At Qubole, we run today about 8 terabytes of data processed every month, running clusters all the way from four-node clusters to thousand-node clusters for our clients. This perspective distills all that we have learned while running these clusters both at small as well as very large scale in a cloud environment, and specifically the cloud where we operate is the Amazon cloud, so a lot of this perspective is from our learnings on AWS running both small as well as very large scale deployments off Hadoop on the cloud.

Let me dive right into the content of the presentation. There are five key differences between the capabilities of what the cloud provides and what a fixed machine data center or fixed asset data center provides. These are the dimensions which I’ll be covering in this presentation and telling you how Hadoop on the cloud differs from the perspective of each of these dimensions when it comes to cloud vis-à-vis signing up your own clusters.

Cloud has elasticity. We all know about that. That is a big winning point of the cloud. You can grow and shrink your resources depending upon your usage.

Cloud also has multiple mechanisms of provisioning machines. For example, on the Amazon cloud, you can provision machines on the on-demand price or you can even provision machines to the spot market, where you can control the amount that you understand on your machines.

Admittedly, on the spot market, things are much cheaper, but at the same time the tradeoff there is that the machines can be taken away from you if somebody else bids a higher price. In that perspective, how does Hadoop work? It’s a different environment. How do you take advantage of operating and running Hadoop in that environment?

The third part where cloud and on-prem data centers differ are that in the cloud, the architecture as compute and storage are separate. On Amazon, you have S3 as the storage layer, which is separate from EC2, which is the compute layer, whereas if you think about what Hadoop was built for, it was primarily built for environments, and the whole thesis around the building of Hadoop was ‘Let’s keep compute and storage together.’

That was how it was in on-prem environments, but on the cloud environment, things are very different. Storage is really separate from compute and there are advantages of keeping it back there on the cloud. What needs to be done with Hadoop in order to take advantage of that environment, we’ll cover that subsequently.

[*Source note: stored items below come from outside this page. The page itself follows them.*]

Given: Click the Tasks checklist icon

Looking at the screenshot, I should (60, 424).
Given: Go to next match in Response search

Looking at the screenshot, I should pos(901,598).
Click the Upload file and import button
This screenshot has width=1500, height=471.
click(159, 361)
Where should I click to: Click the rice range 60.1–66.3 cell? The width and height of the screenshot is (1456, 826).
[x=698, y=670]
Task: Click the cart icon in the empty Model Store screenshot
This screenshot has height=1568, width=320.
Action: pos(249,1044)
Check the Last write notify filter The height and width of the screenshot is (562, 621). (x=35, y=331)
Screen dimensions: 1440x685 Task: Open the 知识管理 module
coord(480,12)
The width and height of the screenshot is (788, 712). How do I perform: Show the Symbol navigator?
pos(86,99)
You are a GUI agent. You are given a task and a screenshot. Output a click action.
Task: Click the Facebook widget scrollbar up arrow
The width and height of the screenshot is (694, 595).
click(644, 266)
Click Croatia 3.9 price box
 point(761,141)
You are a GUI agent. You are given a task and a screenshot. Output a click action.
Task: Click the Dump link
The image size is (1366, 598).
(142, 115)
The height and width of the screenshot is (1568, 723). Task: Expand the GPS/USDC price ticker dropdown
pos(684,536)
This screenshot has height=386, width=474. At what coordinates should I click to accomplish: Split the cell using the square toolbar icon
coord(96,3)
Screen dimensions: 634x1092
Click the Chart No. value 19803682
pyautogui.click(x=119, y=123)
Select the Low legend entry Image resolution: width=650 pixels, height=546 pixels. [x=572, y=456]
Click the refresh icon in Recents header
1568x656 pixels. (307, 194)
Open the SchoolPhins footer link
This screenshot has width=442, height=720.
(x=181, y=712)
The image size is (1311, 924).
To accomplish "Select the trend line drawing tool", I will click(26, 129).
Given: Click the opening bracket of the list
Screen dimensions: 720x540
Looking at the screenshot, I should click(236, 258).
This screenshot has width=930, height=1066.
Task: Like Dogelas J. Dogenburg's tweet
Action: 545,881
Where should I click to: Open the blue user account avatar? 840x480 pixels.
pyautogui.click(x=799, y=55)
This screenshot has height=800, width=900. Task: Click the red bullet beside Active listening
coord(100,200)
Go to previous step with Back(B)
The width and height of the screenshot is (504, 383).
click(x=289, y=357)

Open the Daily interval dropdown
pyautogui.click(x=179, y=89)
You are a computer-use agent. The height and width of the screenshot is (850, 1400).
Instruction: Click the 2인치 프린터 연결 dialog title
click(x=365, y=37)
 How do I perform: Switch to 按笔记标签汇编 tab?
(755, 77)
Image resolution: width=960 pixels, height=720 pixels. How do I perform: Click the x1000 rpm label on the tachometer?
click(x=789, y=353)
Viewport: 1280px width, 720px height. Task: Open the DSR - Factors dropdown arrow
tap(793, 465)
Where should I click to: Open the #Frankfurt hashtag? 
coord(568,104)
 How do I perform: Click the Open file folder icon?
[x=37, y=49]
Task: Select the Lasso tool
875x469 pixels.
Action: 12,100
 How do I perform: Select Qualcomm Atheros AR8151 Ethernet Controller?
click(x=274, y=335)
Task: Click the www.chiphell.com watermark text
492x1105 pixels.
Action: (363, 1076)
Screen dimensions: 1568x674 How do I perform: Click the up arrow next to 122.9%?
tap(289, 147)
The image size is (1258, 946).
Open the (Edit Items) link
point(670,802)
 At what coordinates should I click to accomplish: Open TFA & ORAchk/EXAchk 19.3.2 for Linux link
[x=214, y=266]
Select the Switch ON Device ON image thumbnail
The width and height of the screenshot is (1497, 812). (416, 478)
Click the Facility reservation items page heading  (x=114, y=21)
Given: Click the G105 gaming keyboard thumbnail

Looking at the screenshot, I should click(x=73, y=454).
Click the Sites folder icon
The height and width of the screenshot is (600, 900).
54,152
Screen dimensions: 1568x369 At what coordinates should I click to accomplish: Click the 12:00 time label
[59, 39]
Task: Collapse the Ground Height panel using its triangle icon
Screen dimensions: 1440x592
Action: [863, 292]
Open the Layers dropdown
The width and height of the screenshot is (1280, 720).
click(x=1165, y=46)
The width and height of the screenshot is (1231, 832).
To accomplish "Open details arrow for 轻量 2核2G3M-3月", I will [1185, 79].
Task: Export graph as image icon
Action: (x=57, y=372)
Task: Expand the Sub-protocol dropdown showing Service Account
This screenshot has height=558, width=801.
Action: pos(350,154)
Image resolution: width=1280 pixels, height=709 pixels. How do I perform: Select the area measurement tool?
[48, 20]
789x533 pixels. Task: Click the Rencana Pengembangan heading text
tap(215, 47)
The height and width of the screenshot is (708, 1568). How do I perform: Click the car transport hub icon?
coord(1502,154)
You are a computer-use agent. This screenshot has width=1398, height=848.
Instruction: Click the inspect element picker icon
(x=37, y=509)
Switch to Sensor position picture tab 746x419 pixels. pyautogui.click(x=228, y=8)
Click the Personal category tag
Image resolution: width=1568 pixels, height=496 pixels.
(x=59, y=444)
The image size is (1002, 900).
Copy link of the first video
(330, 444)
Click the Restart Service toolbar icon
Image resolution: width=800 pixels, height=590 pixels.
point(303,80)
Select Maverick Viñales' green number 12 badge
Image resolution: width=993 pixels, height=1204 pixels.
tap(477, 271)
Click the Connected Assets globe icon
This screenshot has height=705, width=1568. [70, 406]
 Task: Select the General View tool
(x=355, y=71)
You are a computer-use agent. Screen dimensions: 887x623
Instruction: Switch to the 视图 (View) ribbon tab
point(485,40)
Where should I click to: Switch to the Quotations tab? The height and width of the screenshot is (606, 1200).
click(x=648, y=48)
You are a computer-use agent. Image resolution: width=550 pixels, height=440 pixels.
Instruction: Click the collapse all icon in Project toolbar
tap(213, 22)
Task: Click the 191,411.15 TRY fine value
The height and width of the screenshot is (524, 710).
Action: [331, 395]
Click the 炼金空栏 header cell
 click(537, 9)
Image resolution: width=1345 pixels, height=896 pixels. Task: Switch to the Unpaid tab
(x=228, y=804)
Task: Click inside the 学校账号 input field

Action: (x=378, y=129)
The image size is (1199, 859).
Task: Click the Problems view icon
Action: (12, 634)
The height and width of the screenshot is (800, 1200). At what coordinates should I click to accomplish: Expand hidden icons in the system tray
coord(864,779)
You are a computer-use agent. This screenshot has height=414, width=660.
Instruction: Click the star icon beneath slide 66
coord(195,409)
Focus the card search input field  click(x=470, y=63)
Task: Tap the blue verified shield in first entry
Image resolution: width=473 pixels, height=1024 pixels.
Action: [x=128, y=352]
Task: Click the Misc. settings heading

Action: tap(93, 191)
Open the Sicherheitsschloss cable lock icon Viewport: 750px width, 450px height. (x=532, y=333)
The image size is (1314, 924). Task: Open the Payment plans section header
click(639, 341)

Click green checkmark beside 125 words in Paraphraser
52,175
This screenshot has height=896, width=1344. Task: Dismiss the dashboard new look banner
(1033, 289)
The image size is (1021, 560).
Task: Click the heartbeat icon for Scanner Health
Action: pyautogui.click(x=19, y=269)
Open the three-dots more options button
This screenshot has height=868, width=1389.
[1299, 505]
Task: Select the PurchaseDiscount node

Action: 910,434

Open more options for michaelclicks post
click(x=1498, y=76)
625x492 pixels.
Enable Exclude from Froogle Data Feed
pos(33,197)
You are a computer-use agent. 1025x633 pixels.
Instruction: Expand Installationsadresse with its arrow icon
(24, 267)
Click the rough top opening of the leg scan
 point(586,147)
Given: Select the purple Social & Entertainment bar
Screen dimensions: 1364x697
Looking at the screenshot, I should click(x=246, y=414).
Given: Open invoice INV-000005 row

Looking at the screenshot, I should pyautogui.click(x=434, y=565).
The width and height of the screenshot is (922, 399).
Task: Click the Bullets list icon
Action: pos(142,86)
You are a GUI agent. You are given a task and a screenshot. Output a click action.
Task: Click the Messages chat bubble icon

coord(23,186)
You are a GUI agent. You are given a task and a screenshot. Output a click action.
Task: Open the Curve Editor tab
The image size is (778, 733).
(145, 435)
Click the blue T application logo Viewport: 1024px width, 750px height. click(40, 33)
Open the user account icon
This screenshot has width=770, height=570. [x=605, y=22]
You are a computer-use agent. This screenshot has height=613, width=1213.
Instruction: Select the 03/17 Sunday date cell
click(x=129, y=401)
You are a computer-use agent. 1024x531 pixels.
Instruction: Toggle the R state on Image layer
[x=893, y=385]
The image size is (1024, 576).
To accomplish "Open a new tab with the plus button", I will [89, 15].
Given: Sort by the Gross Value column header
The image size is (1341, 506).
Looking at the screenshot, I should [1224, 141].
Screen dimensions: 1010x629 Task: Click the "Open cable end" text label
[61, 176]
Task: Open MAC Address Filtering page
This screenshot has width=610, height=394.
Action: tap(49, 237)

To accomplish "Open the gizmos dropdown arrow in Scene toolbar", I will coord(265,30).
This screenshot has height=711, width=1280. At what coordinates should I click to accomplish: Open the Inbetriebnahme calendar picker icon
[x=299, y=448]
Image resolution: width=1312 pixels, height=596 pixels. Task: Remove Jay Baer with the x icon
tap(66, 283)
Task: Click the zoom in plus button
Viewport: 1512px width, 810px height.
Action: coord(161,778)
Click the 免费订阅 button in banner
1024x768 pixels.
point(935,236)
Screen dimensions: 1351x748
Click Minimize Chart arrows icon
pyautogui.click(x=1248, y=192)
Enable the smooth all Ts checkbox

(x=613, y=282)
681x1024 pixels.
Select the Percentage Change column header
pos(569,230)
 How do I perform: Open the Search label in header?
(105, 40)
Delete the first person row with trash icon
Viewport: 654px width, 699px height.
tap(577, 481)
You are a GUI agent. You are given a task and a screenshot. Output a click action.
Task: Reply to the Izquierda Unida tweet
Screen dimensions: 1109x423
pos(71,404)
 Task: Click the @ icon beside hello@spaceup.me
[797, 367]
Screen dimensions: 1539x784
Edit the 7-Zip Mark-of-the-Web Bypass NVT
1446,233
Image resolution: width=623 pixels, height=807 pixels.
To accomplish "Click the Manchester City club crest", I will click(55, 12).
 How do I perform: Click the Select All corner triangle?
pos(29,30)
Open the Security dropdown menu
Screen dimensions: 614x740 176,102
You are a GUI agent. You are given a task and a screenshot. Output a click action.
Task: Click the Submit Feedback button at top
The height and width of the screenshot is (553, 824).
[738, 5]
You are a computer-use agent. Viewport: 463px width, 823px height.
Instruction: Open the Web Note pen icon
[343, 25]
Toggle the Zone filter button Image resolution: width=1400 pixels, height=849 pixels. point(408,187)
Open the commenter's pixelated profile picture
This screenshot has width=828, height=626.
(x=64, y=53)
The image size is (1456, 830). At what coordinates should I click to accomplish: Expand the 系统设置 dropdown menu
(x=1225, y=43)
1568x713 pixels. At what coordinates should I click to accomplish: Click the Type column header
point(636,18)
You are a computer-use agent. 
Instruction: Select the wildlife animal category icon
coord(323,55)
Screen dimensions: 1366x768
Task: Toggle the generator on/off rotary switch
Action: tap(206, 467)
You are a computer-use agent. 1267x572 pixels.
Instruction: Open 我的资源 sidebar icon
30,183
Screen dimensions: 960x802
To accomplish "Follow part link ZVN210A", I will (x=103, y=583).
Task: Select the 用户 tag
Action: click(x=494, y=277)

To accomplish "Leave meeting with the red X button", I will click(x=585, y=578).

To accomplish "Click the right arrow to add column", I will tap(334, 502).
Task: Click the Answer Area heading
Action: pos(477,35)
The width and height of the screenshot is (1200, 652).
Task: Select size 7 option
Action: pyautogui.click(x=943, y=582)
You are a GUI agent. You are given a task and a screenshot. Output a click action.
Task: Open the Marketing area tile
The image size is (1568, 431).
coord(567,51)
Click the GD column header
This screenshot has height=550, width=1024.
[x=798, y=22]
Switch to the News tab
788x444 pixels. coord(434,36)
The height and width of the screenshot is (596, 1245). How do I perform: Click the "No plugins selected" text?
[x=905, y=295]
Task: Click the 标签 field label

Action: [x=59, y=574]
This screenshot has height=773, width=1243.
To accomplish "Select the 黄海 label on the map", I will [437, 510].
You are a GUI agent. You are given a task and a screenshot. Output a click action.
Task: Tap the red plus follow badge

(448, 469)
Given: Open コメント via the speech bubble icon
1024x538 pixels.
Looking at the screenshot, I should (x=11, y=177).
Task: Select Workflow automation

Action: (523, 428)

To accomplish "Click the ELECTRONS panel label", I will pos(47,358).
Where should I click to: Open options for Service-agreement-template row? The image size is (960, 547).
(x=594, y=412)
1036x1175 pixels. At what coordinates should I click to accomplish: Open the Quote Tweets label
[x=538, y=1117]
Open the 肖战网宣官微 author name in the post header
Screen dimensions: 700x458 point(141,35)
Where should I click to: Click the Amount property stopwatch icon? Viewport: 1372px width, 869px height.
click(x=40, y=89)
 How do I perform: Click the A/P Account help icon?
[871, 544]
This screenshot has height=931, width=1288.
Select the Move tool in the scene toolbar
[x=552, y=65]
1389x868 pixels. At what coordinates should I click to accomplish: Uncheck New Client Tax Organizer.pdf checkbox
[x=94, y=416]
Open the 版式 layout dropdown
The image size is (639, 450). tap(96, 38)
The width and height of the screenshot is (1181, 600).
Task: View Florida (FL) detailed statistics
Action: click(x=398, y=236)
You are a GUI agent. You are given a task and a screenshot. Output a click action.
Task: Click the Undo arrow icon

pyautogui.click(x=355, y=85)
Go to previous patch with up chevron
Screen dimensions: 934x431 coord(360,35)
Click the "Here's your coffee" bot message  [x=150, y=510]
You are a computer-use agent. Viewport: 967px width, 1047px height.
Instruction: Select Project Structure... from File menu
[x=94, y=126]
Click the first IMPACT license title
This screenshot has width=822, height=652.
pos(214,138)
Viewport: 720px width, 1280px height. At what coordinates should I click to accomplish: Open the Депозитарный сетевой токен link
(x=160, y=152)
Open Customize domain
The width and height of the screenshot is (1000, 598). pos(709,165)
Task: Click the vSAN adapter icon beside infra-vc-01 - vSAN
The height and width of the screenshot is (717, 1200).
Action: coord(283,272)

The fourth part is that most of the object stores on the cloud around storage are eventually consistent, which means that once you write data there, the data will eventually get there, but you may not be able to see the data even after the writer has returned for a period of time. This also has strong implications of how you run and operate Hadoop in an environment like that.

The fifth part is security. There are a lot of features around security which are cloud-specific such as virtual private cloud and so on and so forth. Running Hadoop or a big data infrastructure in that paradigm is also different from what you would see on an on-prem deployment.

Let’s talk about elasticity first. The biggest implication of elasticity is that you can provision machines on demand and you can get them very quickly. In an on-prem environment, provisioning machines itself might take months whereas on the cloud you can provision machines in a matter of minutes.

This basically means that instead of thinking about running clusters all the time, you have an option of running Hadoop clusters on demand. You have an option of even running long-running clusters but sending the files of those clusters as your demand over a period of time.
As was mentioned in Matt’s presentation, Hadoop needs to be augmented with capabilities which allow this to be done in an automatic manner. It brings a lot of benefits with it if you have automatic auto-scaling and self-management of clusters wherein clusters come up on demand in response to query workloads, they scale up and scale down on demand in response to jobs and transformations.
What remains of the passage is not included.